Last week, in the comfortable surroundings of a daytime TV studio, David Cameron buried compassionate conservatism for good.
Once upon a time, when the prime minister was letting sunshine win the day he promised us he was a different kind of Tory. Five years ago as he busied away trying to decontaminate the Tory brand, David Cameron had very clear views about poverty. Indeed he said this; "we need to think of poverty in relative terms...the Conservative Party recognises, will measure and will act on relative poverty."
It wasn't a policy destined to last for long. It seems this was nothing more than a shallow rebranding exercise.
On This Morning last week, rolling the pitch ahead of his chancellor, the volte face came. Relative poverty was out said the prime minister, and over the weekend, both the deputy prime minister and Iain Duncan Smith finished reading the last rites for an agenda on child poverty that not only delivered extraordinary social progress - but which the pair of them once professed to support.
The government is no longer interested in fighting child poverty. They are replacing a commitment to fight child poverty with a commitment to fight the definition of child poverty. Hardly as noble a goal.
Attempting to advance his new argument, Nick Clegg spent a good deal of his Andrew Marr interview this weekend attacking child poverty figures as a 'bit ropey'. Unfortunately, the figures turned out to be the government's own.
The tragedy of this disgraceful repositioning is that we now know all too well how difficult it is to lift the next generation out of poverty.
Back in the mid-90s, the UK had one of the highest child poverty rates in the industrialised world. Last month, IFS research showed that Labour lifted 800,000 children out of poverty over the course of its time in office. Progress that was hard fought indeed.
The government's repositioning wouldn't be so intellectually threadbare if it had not followed so hard on the heels of a simple refusal to make the choices necessary to prioritise tackling child poverty.
This week, those choices came into sharp focus. Following Nick Clegg and George Osborne hasty pre-Budget conference, it was children's tax credits that were singled out for the chop. The effect? The government is now cutting twice as much from children's and working families' tax credits over the course of this Parliament than it is raising in new taxes from bankers. I ask you: what kind of government takes more off children than bankers?
The impact will be to unravel almost all of that hard fought of the last 13 years.
The IFS now estimate announced reforms to personal tax and benefit policy will now increase relative poverty among children by 200,000 in both 2015-16 and 2020-21, and among working-age adults by 200,000 and 400,000 in 2015-16 and 2020-21 respectively.
The poverty increasing effect of other government changes to personal taxes and state benefits will wipe out any positive effects from the introduction of Universal Credit.
Even the Treasury's own figures could not elide the reality.
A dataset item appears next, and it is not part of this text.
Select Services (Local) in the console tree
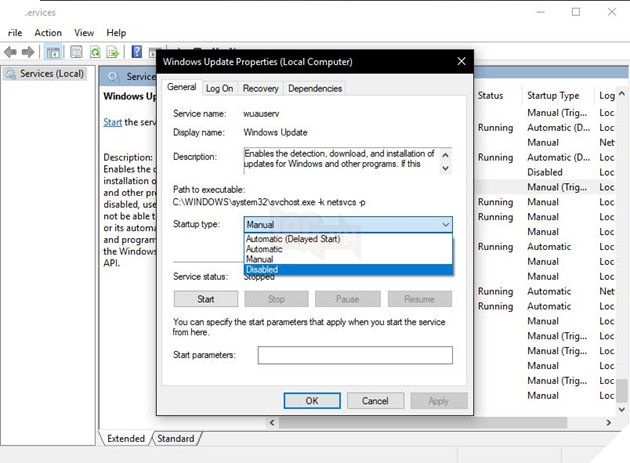Image resolution: width=630 pixels, height=463 pixels. [x=50, y=74]
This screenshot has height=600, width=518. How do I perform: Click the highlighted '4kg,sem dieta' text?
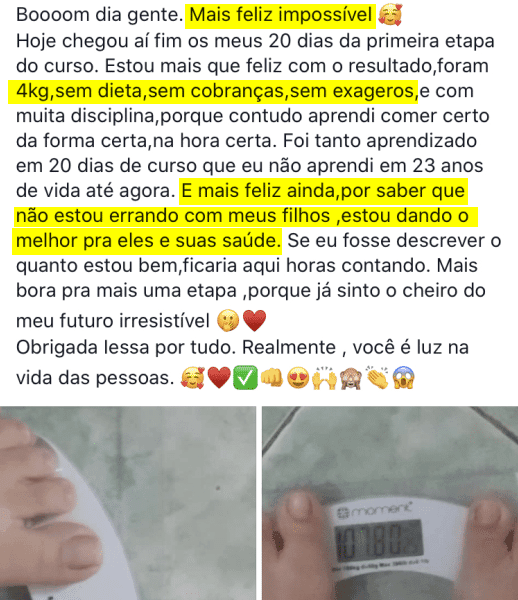(x=79, y=91)
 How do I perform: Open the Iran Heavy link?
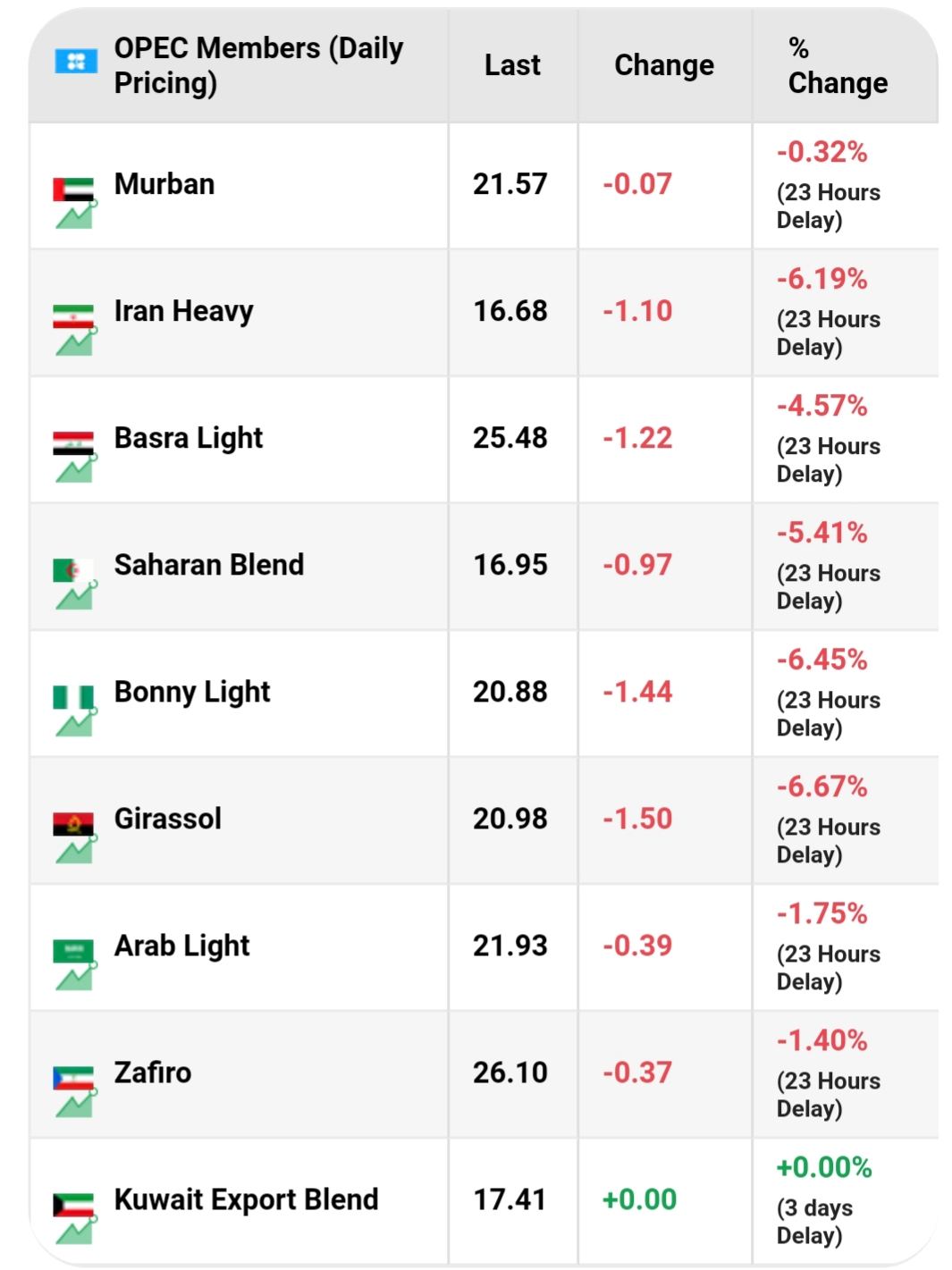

In its distributional analysis of the Autumn Statement measures, the Treasury admitted that as a result of the decisions taken by the government the number of children living in poverty will increase by 100,000 in 2012-13.
I know better than most how hard it is to put together a credible deficit reduction plan in times like these. But the plan Alistair Darling and I produced before the last election would have entailed borrowing some £37 billion less than George Osborne announced last week. Crucially Labour had a different approach. A focus on getting people into jobs. The right balance between tax rises and spending cuts. And most important of all, a concern that social progress was protected.
Over a decade ago, another politician promised voters he would run as a compassionate Conservative. George W. Bush then proceeded with tax cuts that profited the better off, ran up unemployment and presided over a record increase in the number of states handing out food parcels. Now the mask has slipped from David Cameron and George Osborne. They will never look the same to us again.